- **Information given**

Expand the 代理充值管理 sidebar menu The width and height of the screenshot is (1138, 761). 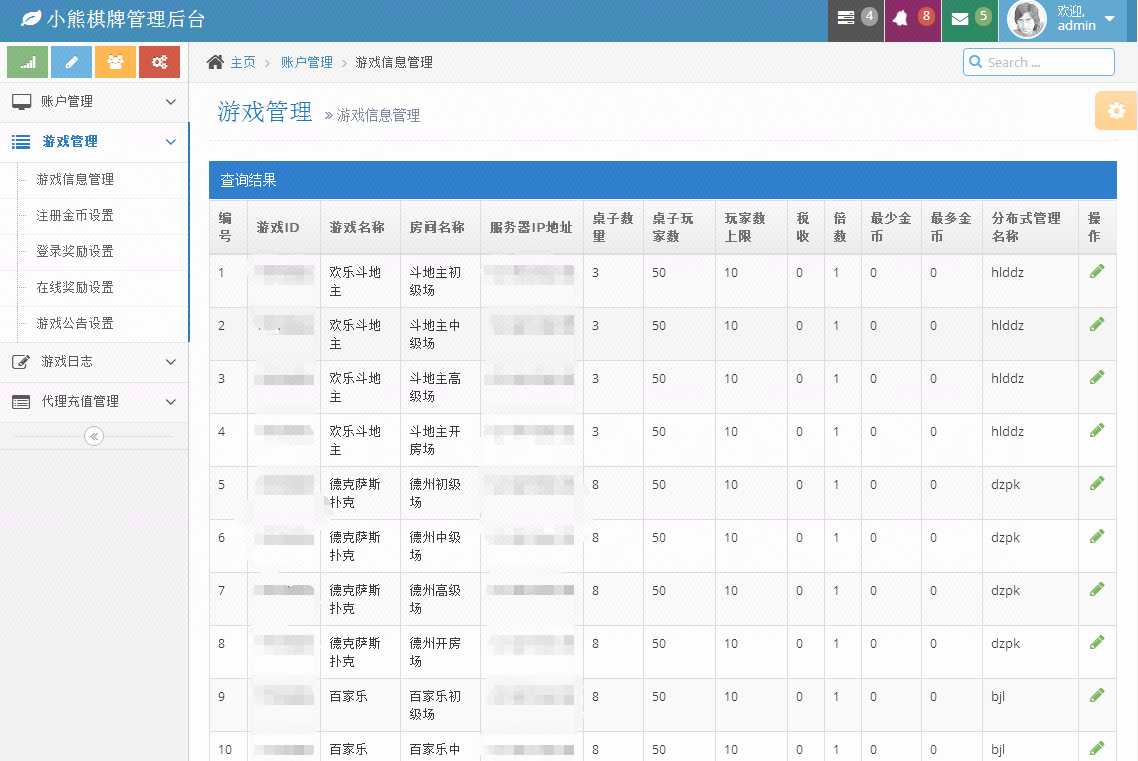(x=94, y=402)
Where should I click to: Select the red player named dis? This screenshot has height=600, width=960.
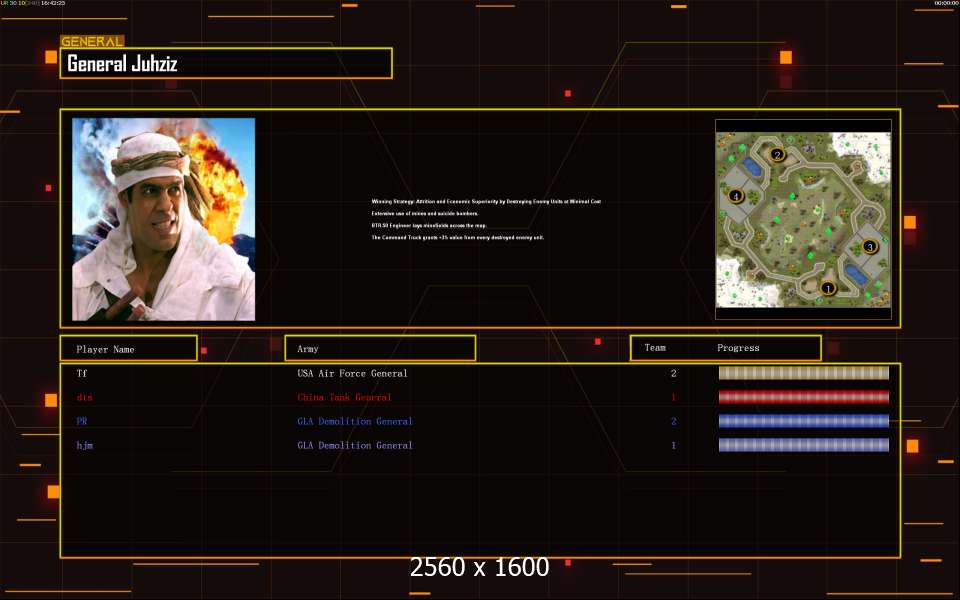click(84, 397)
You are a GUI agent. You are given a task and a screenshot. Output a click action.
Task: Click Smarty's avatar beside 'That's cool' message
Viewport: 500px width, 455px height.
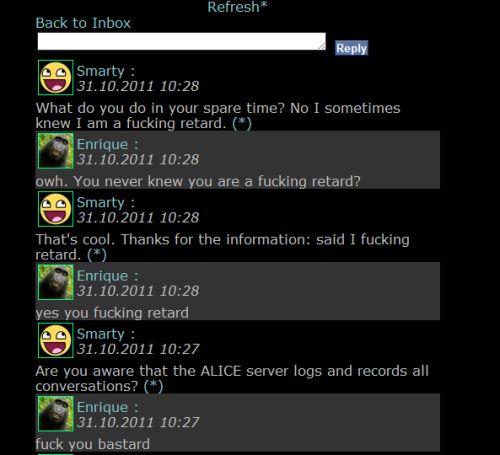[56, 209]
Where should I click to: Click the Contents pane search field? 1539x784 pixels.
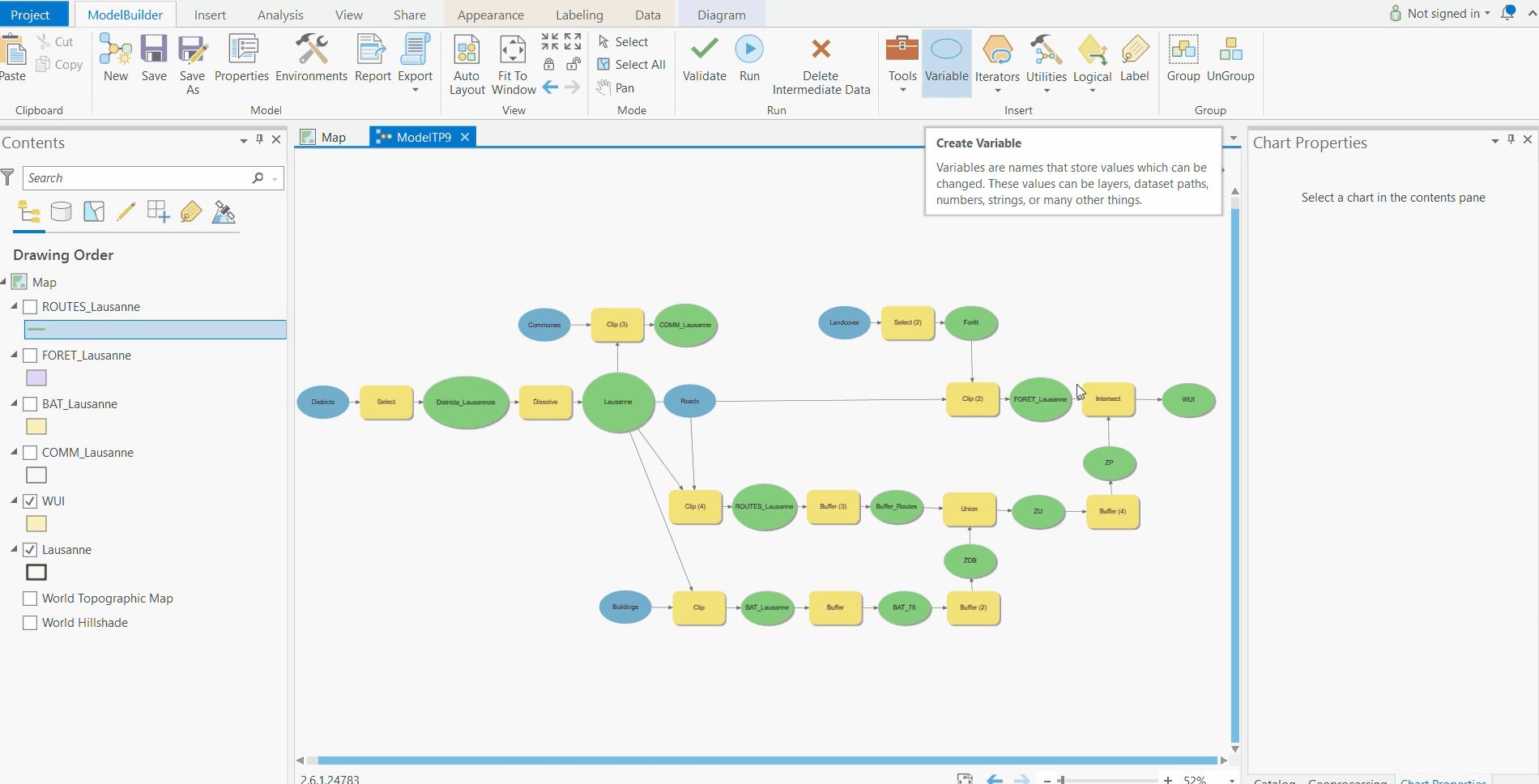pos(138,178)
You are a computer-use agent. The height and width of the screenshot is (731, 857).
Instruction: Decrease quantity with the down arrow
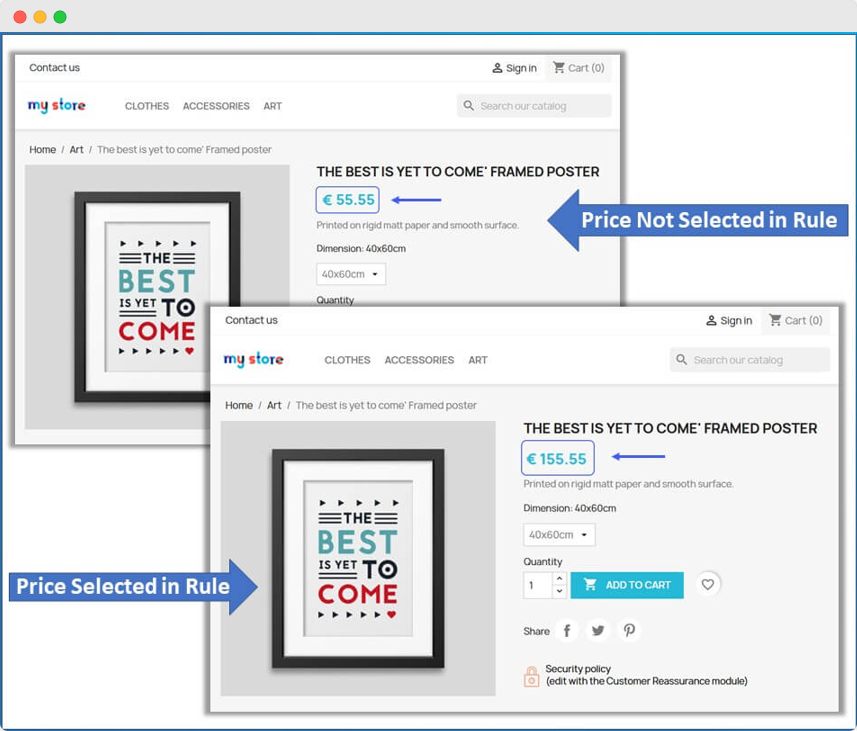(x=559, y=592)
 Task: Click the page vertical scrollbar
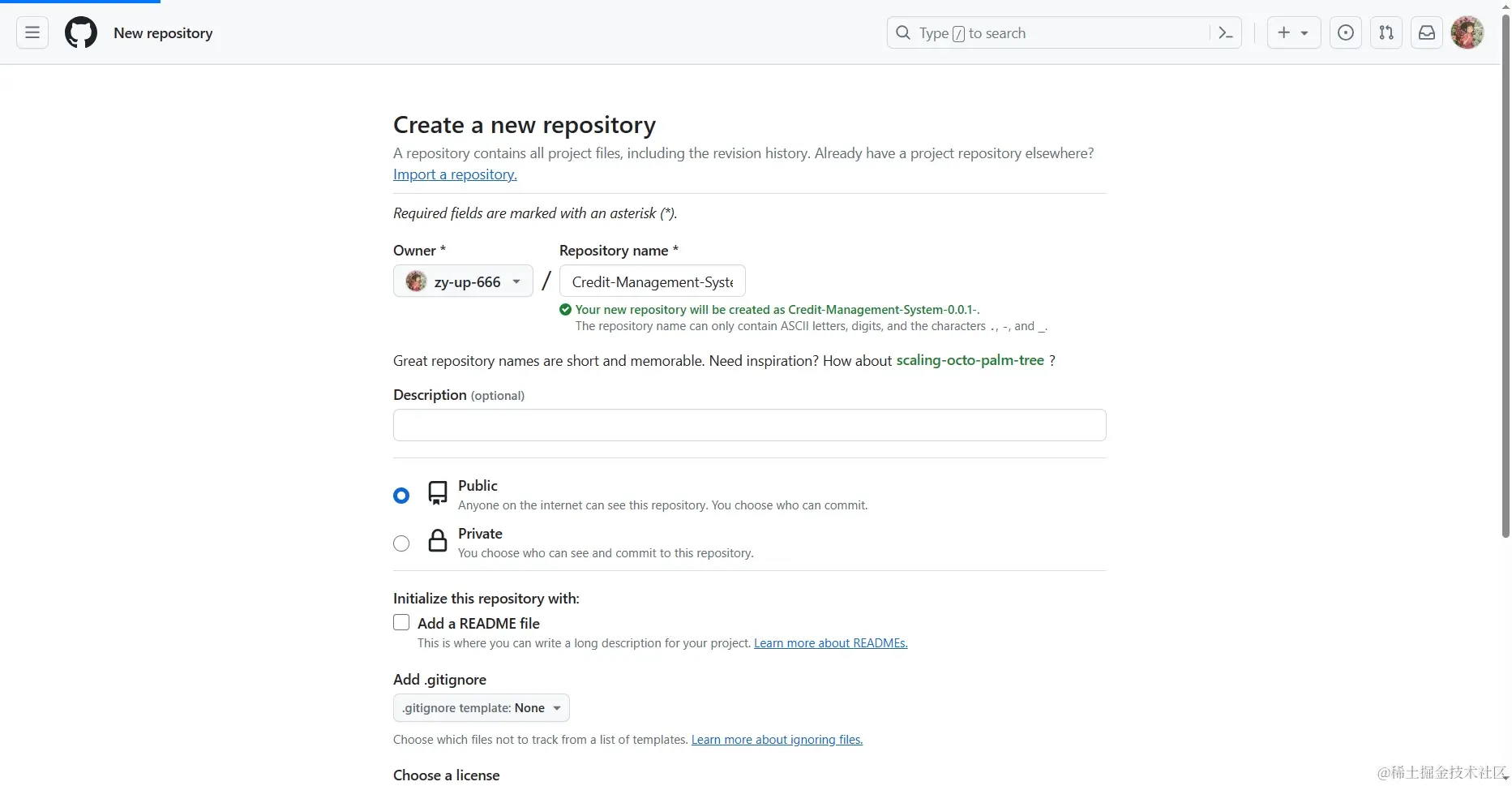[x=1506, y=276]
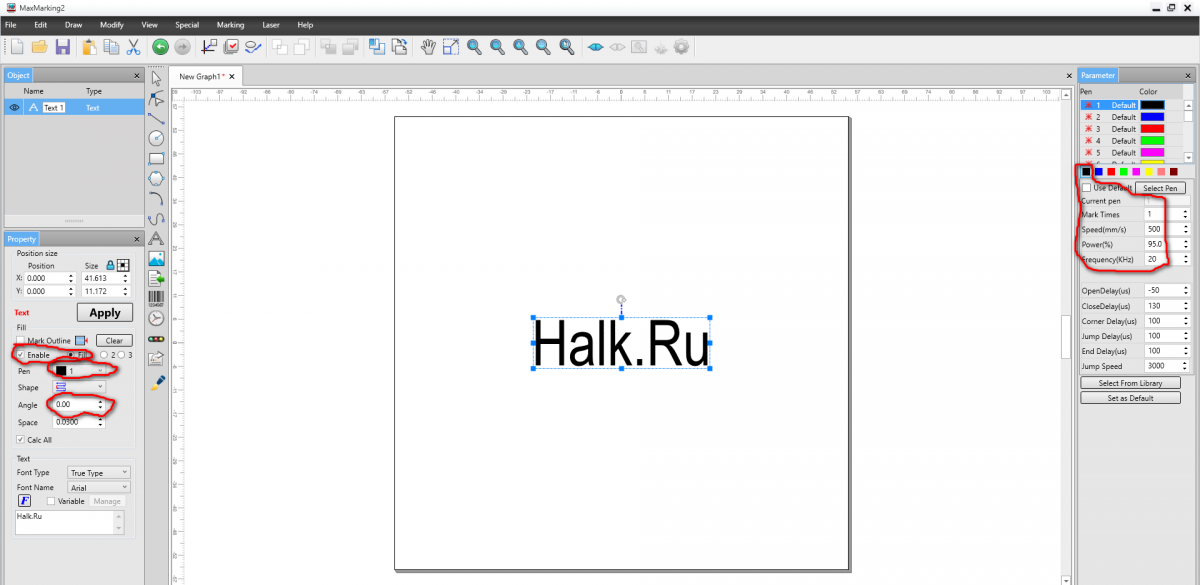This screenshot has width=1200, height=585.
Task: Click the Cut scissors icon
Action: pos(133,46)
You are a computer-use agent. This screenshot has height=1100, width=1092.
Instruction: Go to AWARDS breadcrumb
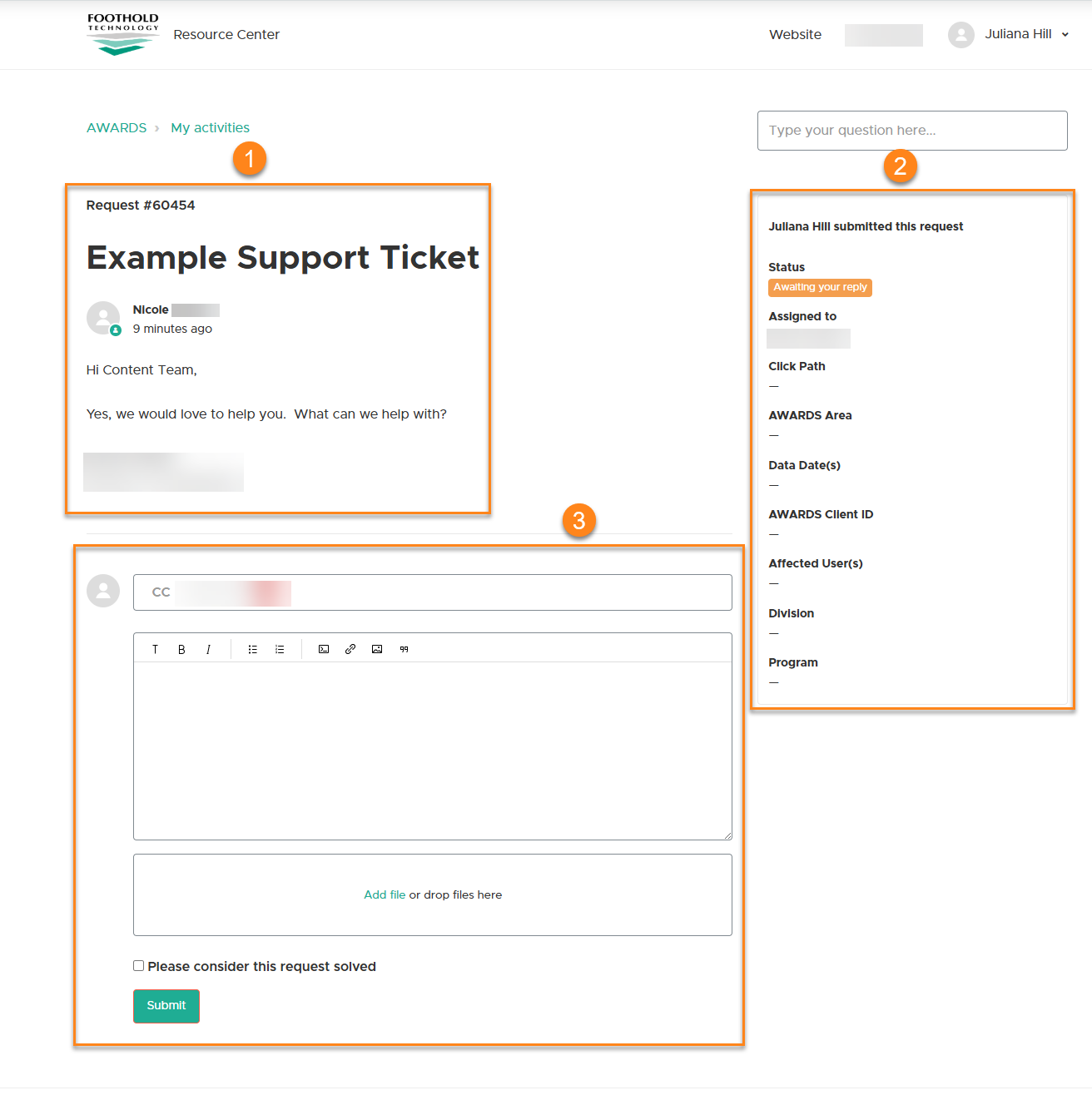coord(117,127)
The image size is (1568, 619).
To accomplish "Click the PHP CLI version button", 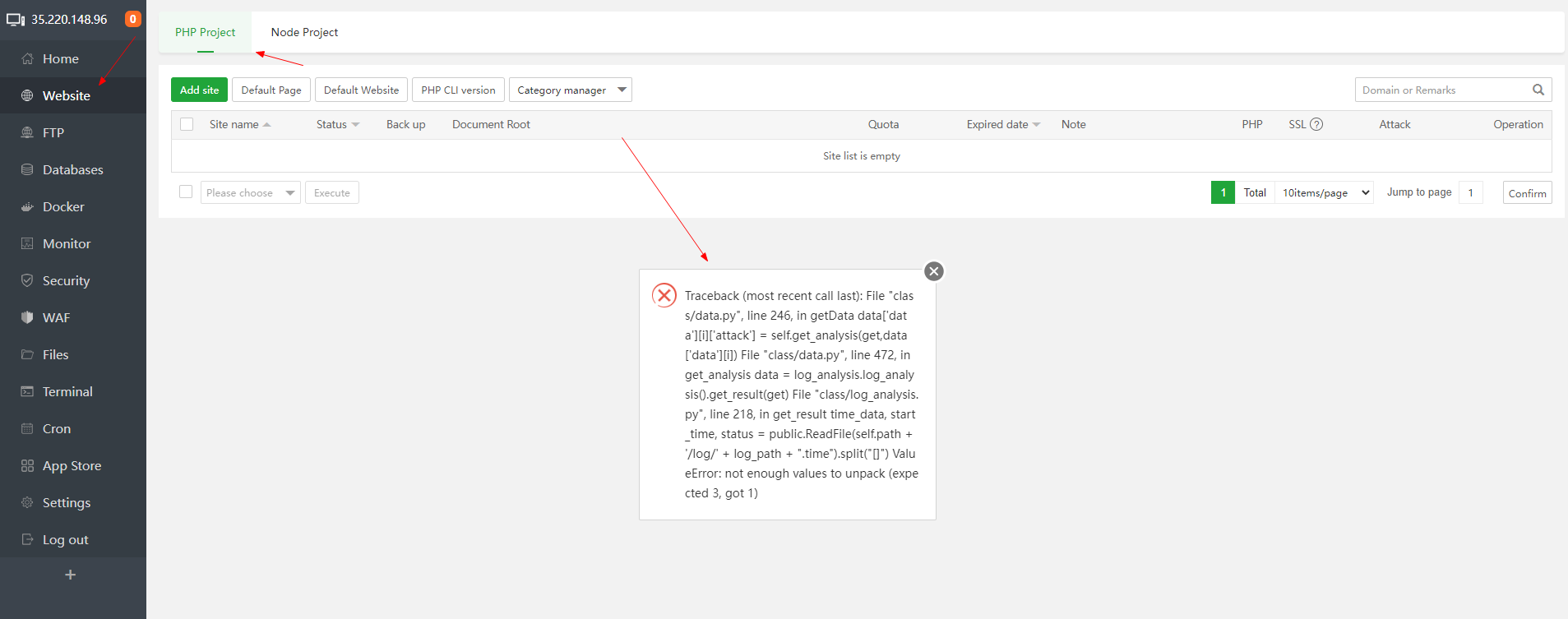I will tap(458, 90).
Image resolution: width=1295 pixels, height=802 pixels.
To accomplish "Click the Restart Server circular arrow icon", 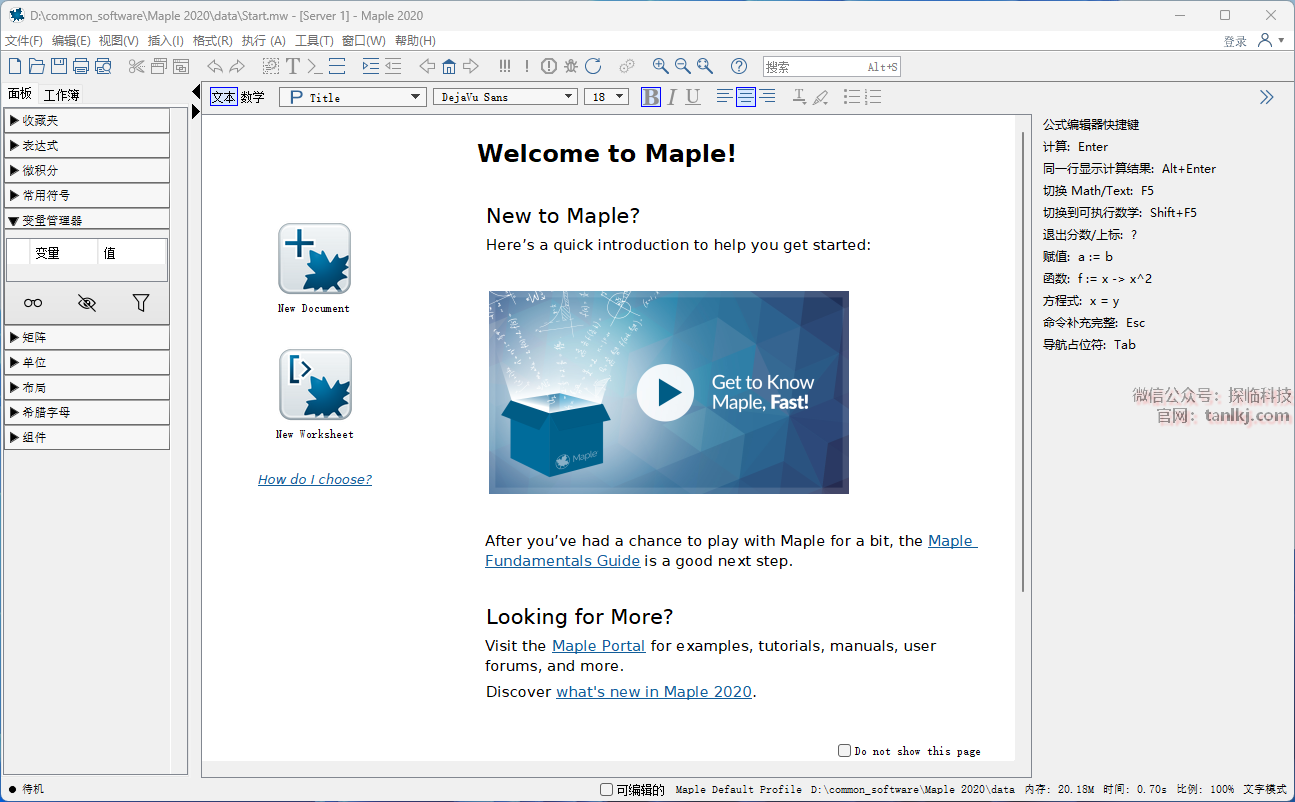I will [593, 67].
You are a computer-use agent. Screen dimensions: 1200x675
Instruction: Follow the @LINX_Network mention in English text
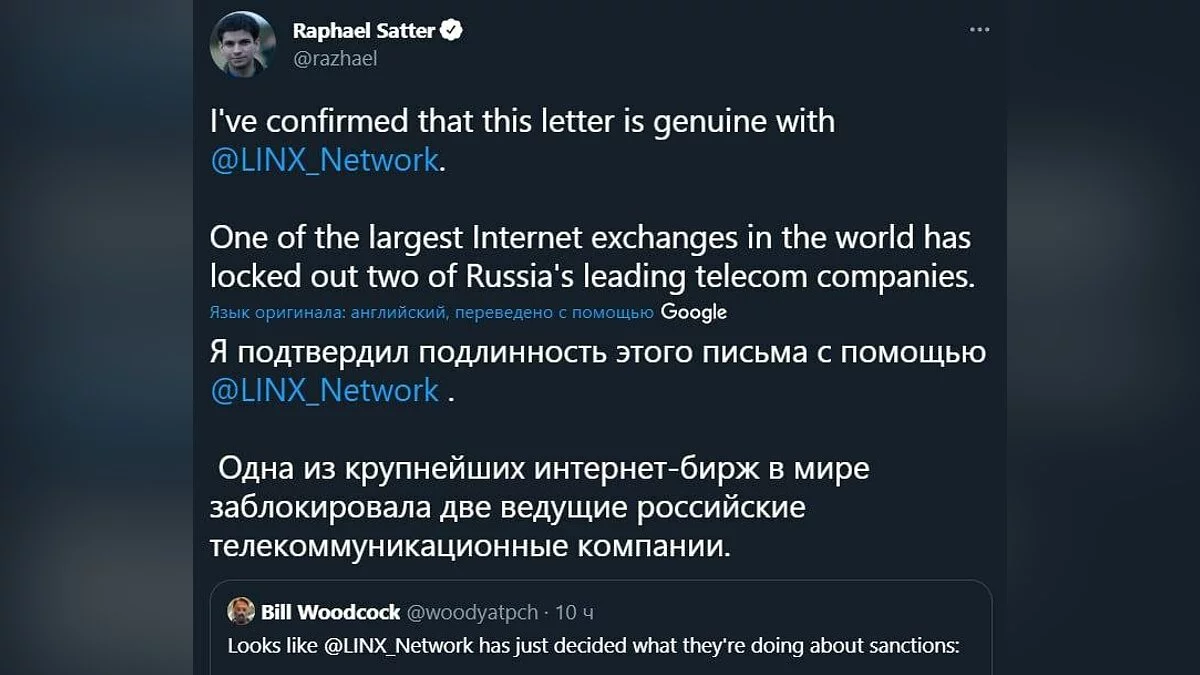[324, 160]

- **Problem requirements**
Nothing but the lines from the one containing "You are a GUI" through the one containing "You are a computer-use agent. This" should appear, copied exactly from the material above and without pictures.

- **Solution to this task**
You are a GUI agent. You are given a task and a screenshot. Output a click action.
Task: Click Smarty's avatar beside 'That's cool' message
Viewport: 500px width, 455px height.
[56, 209]
Where should I click to: Click the Contents pane search field? 1539x784 pixels.
pos(138,178)
You are a computer-use agent. The height and width of the screenshot is (731, 857).
Instruction: Decrease quantity with the down arrow
(x=559, y=592)
 Task: Click the page vertical scrollbar
[x=1506, y=276]
This screenshot has width=1200, height=585.
Task: Click the Cut scissors icon
Action: pos(133,46)
You are a computer-use agent. This screenshot has height=1100, width=1092.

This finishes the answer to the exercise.